However, through Frank Marshall Davis, Obama had an admitted relationship with someone who was publicly identified as a member of the Communist Party USA (CPUSA). The record shows that Obama was in Hawaii from 1971-1979, where, at some point in time, he developed a close relationship, almost like a son, with Davis, listening to his “poetry” and getting advice on his career path. But Obama, in his book, Dreams From My Father, refers to him repeatedly as just “Frank.”

The reason is apparent: Davis was a known communist who belonged to a party subservient to the Soviet Union. In fact, the 1951 report of the Commission on Subversive Activities to the Legislature of the Territory of Hawaii identified him as a CPUSA member. What’s more, anti-communist congressional committees, including the House Un-American Activities Committee (HUAC), accused Davis of involvement in several communist-front organizations.

Trevor Loudon, a New Zealand-based libertarian activist, researcher and blogger, noted evidence that “Frank” was Frank Marshall Davis in a posting in March of 2007.

Obama’s communist connection adds to mounting public concern about a candidate who has come out of virtually nowhere, with a brief U.S. Senate legislative record, to become the Democratic Party frontrunner for the U.S. presidency. In the latest Real Clear Politics poll average, Obama beats Republican John McCain by almost four percentage points.

AIM recently disclosed that Obama has well-documented socialist connections, which help explain why he sponsored a “Global Poverty Act” designed to send hundreds of billions of dollars of U.S. foreign aid to the rest of the world, in order to meet U.N. demands. The bill has passed the House and a Senate committee, and awaits full Senate action.

But the Communist Party connection through Davis is even more ominous. Decades ago, the CPUSA had tens of thousands of members, some of them covert agents who had penetrated the U.S. Government. It received secret subsidies from the old Soviet Union.

You won’t find any of this discussed in the David Mendell book, Obama: From Promise to Power. It is typical of the superficial biographies of Obama now on the market. Secret smoking seems to be Obama’s most controversial activity. At best, Mendell and the liberal media describe Obama as “left-leaning.”
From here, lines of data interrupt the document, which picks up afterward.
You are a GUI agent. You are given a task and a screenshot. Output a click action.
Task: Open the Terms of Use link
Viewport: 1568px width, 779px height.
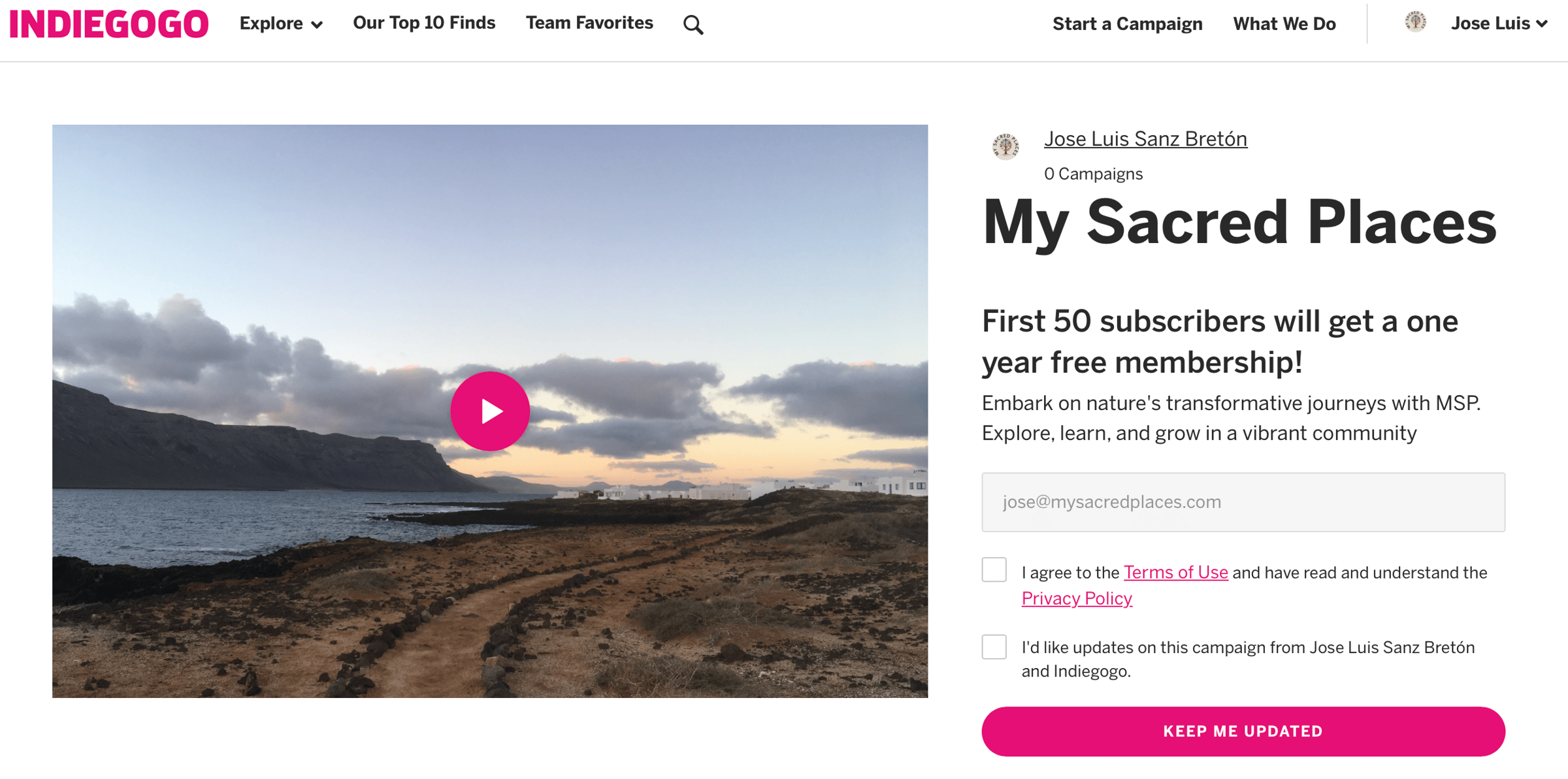point(1175,572)

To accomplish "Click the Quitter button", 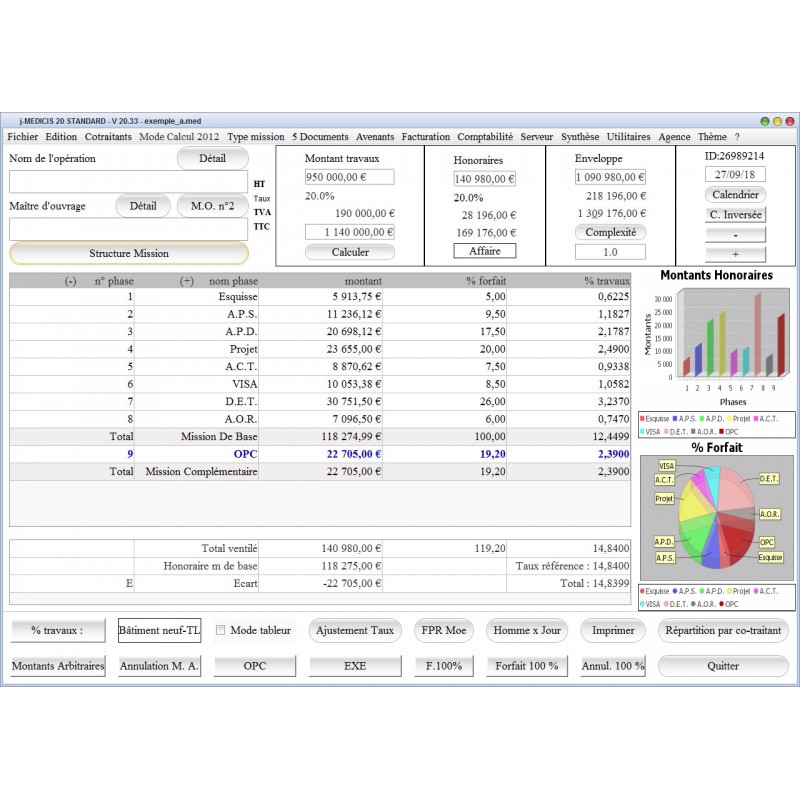I will click(x=723, y=666).
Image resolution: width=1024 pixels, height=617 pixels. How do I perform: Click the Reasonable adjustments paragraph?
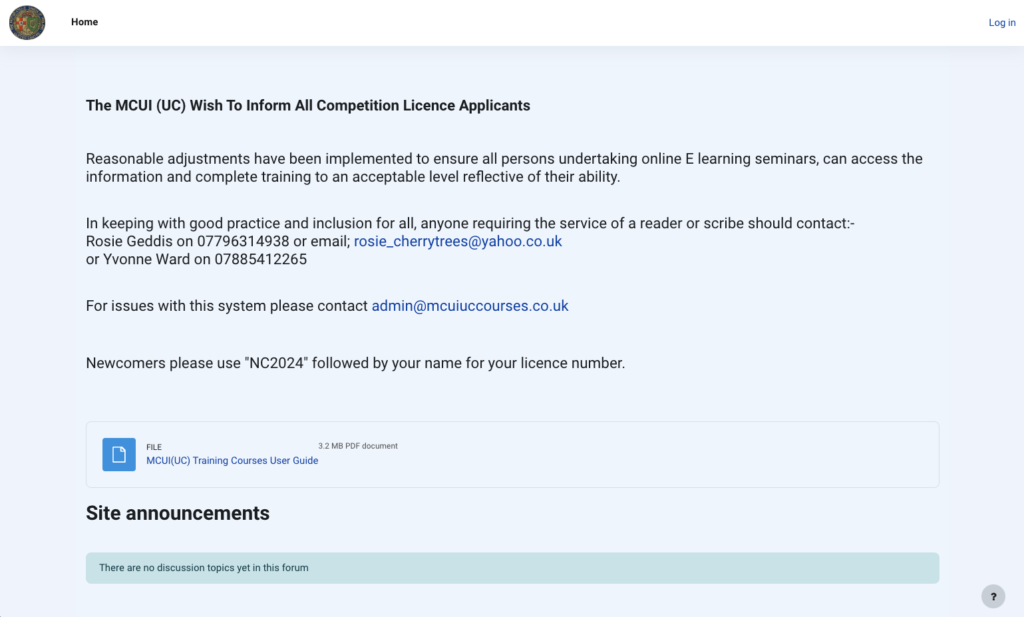pyautogui.click(x=504, y=168)
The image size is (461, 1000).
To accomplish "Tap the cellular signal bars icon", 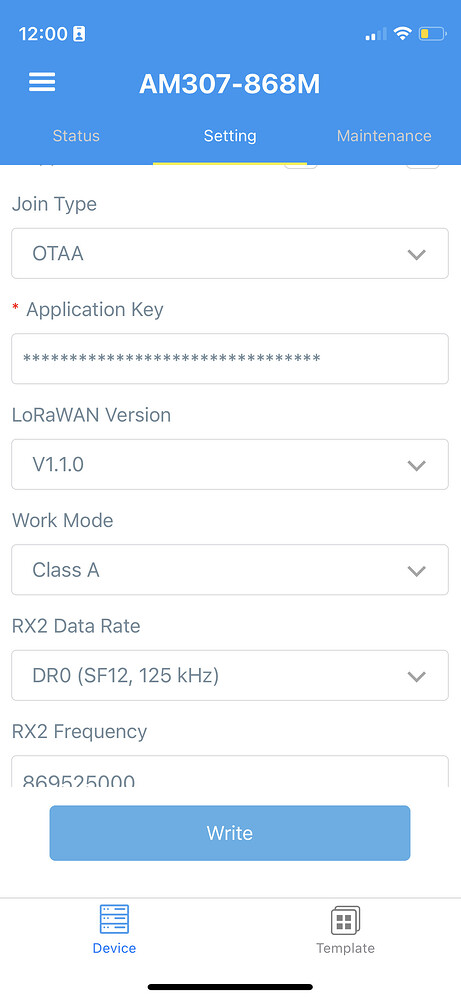I will click(x=376, y=34).
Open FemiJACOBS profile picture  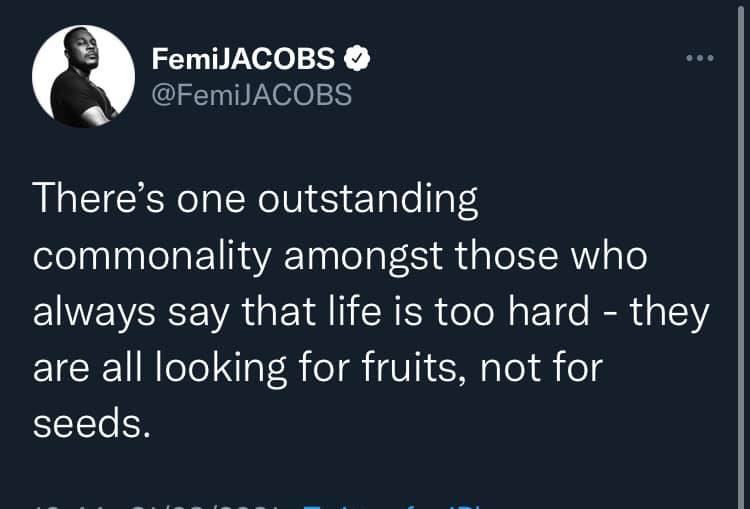tap(83, 77)
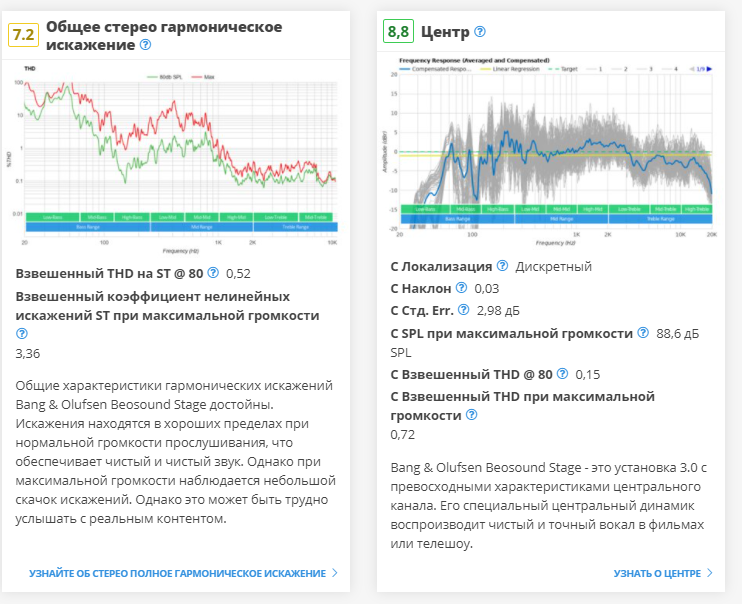This screenshot has width=742, height=604.
Task: Go to next legend page arrow
Action: point(711,69)
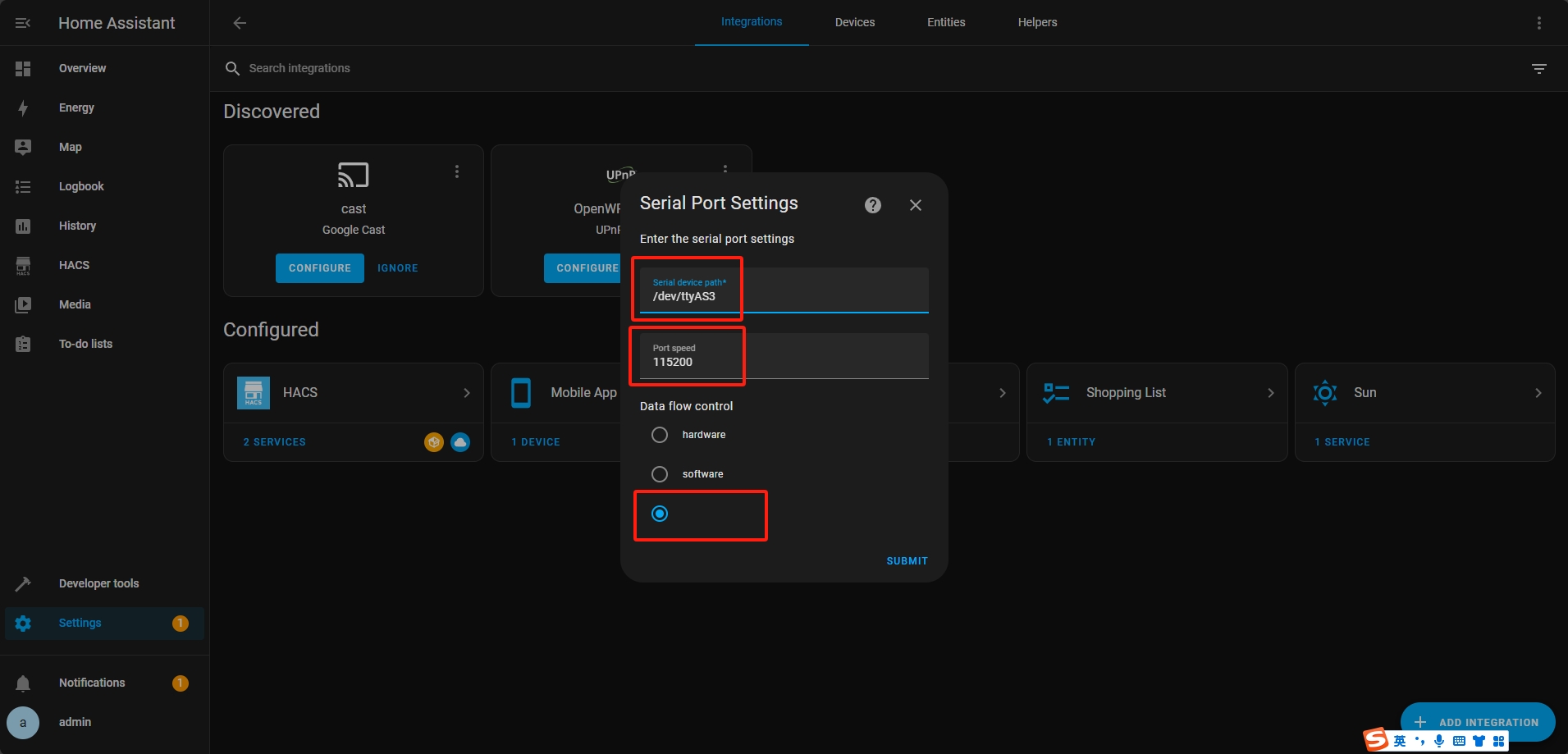This screenshot has height=754, width=1568.
Task: Open the filter icon for integrations
Action: click(1538, 69)
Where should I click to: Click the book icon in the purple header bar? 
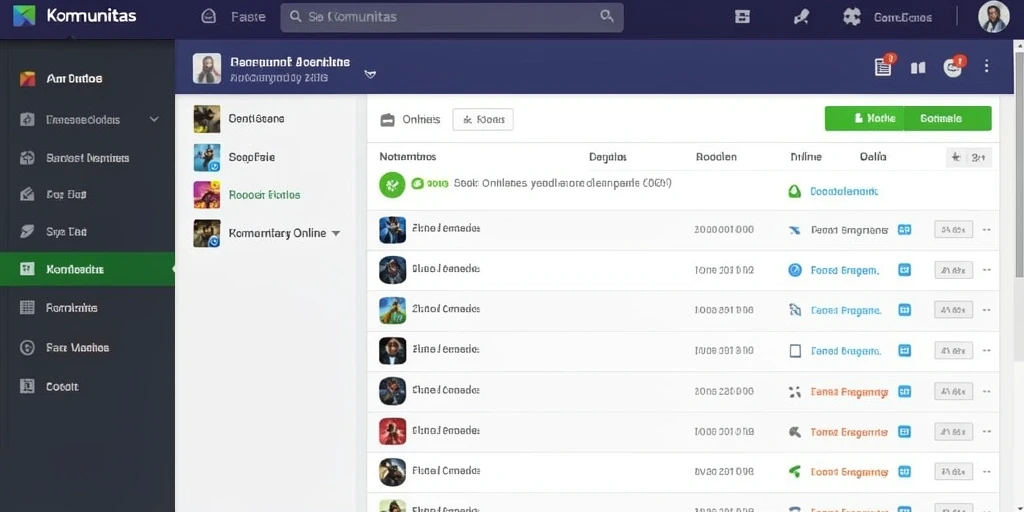(918, 67)
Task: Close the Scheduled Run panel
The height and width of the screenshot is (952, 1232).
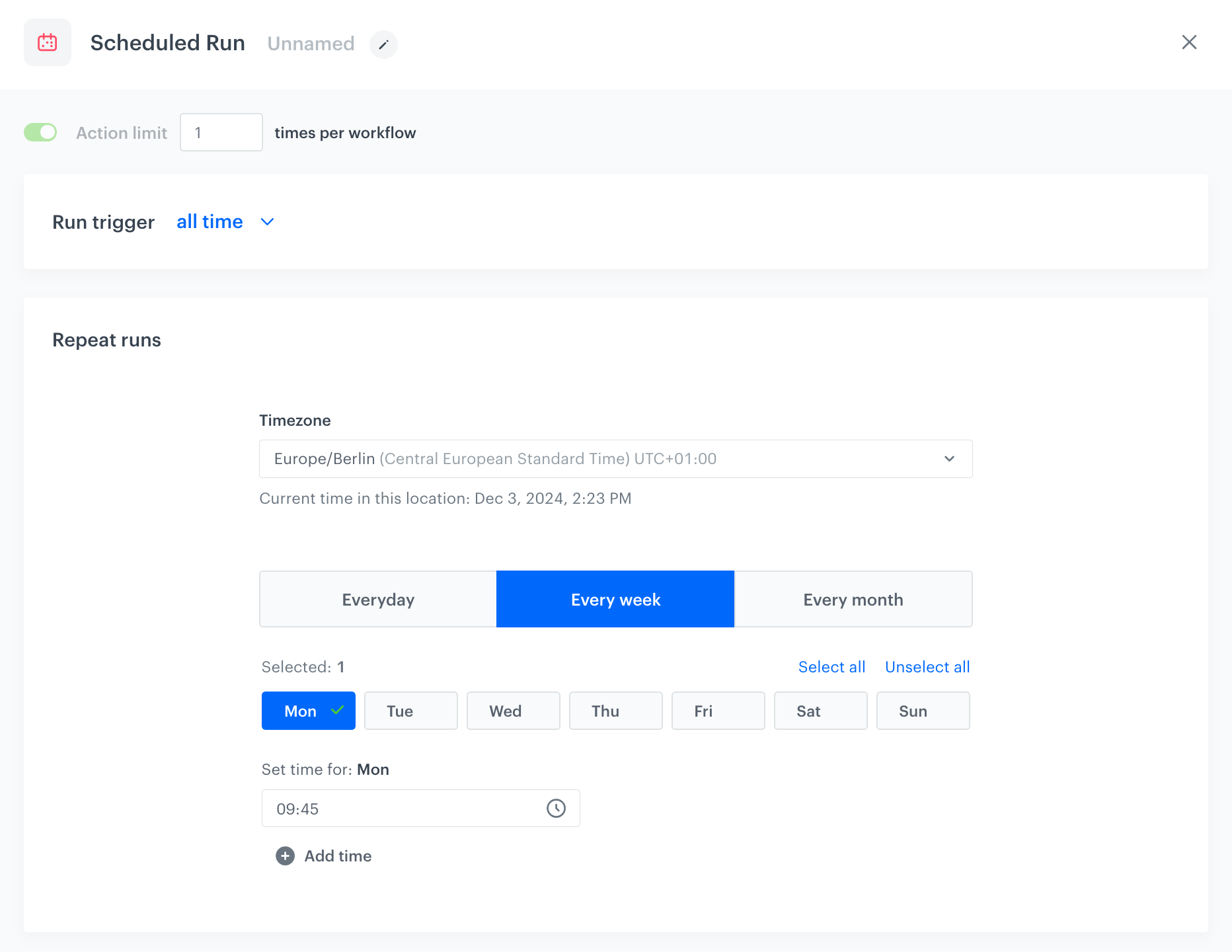Action: pos(1189,42)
But you will find it briefly discussed, sort of, in Obama’s own book, Dreams From My Father. He writes about “a poet named Frank,” who visited them in Hawaii, read poetry, and was full of “hard-earned knowledge” and advice. Who was Frank? Obama only says that he had “some modest notoriety once,” was “a contemporary of Richard Wright and Langston Hughes during his years in Chicago…” but was now “pushing eighty.” He writes about “Frank and his old Black Power dashiki self” giving him advice before he left for Occidental College in 1979 at the age of 18.

This “Frank” is none other than Frank Marshall Davis, the black communist writer now considered by some to be in the same category of prominence as Maya Angelou and Alice Walker. In the summer/fall 2003 issue of African American Review, James A. Miller of George Washington University reviews a book by John Edgar Tidwell, a professor at the University of Kansas, about Davis’s career, and notes, “In Davis’s case, his political commitments led him to join the American Communist Party during the middle of World War II-even though he never publicly admitted his Party membership.” Tidwell is an expert on the life and writings of Davis.

Is it possible that Obama did not know who Davis was when he wrote his book, Dreams From My Father, first published in 1995? That’s not plausible since Obama refers to him as a contemporary of Richard Wright and Langston Hughes and says he saw a book of his black poetry.

The communists knew who “Frank” was, and they know who Obama is. In fact, one academic who travels in communist circles understands the significance of the Davis-Obama relationship.

Professor Gerald Horne, a contributing editor of the Communist Party journal Political Affairs, talked about it during a speech last March at the reception of the Communist Party USA archives at the Tamiment Library at New York University. The remarks are posted online under the headline, “Rethinking the History and Future of the Communist Party.”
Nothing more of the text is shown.